§ **Records from a data collection**:
-----

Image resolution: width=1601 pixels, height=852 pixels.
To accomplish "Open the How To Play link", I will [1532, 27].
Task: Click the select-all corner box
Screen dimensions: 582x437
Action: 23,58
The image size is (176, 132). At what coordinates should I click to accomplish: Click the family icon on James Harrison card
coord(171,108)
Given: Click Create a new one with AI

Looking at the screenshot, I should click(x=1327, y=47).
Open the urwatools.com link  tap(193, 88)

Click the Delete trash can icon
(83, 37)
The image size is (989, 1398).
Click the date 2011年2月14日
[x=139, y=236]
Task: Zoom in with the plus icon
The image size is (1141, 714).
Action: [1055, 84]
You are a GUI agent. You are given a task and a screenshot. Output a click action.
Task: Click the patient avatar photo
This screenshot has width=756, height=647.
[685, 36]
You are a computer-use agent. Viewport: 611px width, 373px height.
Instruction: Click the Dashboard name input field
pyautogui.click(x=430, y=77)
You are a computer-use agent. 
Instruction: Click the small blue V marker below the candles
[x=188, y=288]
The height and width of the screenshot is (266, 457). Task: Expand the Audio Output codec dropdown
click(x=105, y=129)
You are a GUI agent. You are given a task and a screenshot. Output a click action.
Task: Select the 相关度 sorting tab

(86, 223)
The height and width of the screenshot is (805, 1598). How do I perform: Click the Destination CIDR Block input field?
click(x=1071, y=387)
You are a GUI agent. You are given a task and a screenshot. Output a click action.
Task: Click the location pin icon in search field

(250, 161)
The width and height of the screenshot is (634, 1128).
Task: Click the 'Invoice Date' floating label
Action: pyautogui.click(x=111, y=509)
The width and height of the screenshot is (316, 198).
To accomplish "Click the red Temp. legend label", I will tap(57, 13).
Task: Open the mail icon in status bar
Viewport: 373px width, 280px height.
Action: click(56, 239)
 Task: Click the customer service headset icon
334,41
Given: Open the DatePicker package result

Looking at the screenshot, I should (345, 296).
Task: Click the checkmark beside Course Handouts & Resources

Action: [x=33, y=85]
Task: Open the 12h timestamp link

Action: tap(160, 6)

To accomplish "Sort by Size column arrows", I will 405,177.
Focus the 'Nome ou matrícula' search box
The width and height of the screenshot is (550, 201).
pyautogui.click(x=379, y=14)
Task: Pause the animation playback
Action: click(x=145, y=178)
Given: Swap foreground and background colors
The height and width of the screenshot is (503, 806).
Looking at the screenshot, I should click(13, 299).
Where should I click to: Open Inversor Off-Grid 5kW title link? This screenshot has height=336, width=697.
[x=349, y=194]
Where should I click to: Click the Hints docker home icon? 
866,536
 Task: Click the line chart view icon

-----

§ **Work instruction**:
The expected output is every record, repeated exactly.

§ **Reply**:
Image resolution: width=1601 pixels, height=852 pixels.
To accomplish "Open the How To Play link", I will [1532, 27].
Task: Click the select-all corner box
Screen dimensions: 582x437
Action: 23,58
The image size is (176, 132). At what coordinates should I click to accomplish: Click the family icon on James Harrison card
coord(171,108)
Given: Click Create a new one with AI

Looking at the screenshot, I should click(x=1327, y=47).
Open the urwatools.com link  tap(193, 88)

Click the Delete trash can icon
(83, 37)
The image size is (989, 1398).
Click the date 2011年2月14日
[x=139, y=236]
Task: Zoom in with the plus icon
The image size is (1141, 714).
Action: [1055, 84]
You are a GUI agent. You are given a task and a screenshot. Output a click action.
Task: Click the patient avatar photo
This screenshot has width=756, height=647.
[685, 36]
You are a computer-use agent. Viewport: 611px width, 373px height.
Instruction: Click the Dashboard name input field
pyautogui.click(x=430, y=77)
You are a computer-use agent. 
Instruction: Click the small blue V marker below the candles
[x=188, y=288]
The height and width of the screenshot is (266, 457). Task: Expand the Audio Output codec dropdown
click(x=105, y=129)
You are a GUI agent. You are given a task and a screenshot. Output a click action.
Task: Select the 相关度 sorting tab

(86, 223)
The height and width of the screenshot is (805, 1598). How do I perform: Click the Destination CIDR Block input field?
click(x=1071, y=387)
You are a GUI agent. You are given a task and a screenshot. Output a click action.
Task: Click the location pin icon in search field

(250, 161)
The width and height of the screenshot is (634, 1128).
Task: Click the 'Invoice Date' floating label
Action: pyautogui.click(x=111, y=509)
The width and height of the screenshot is (316, 198).
To accomplish "Click the red Temp. legend label", I will tap(57, 13).
Task: Open the mail icon in status bar
Viewport: 373px width, 280px height.
Action: click(56, 239)
 Task: Click the customer service headset icon
334,41
Given: Open the DatePicker package result

Looking at the screenshot, I should (345, 296).
Task: Click the checkmark beside Course Handouts & Resources

Action: [x=33, y=85]
Task: Open the 12h timestamp link

Action: tap(160, 6)

To accomplish "Sort by Size column arrows", I will 405,177.
Focus the 'Nome ou matrícula' search box
The width and height of the screenshot is (550, 201).
pyautogui.click(x=379, y=14)
Task: Pause the animation playback
Action: click(x=145, y=178)
Given: Swap foreground and background colors
The height and width of the screenshot is (503, 806).
Looking at the screenshot, I should click(13, 299).
Where should I click to: Open Inversor Off-Grid 5kW title link? This screenshot has height=336, width=697.
[x=349, y=194]
Where should I click to: Click the Hints docker home icon? 
866,536
 Task: Click the line chart view icon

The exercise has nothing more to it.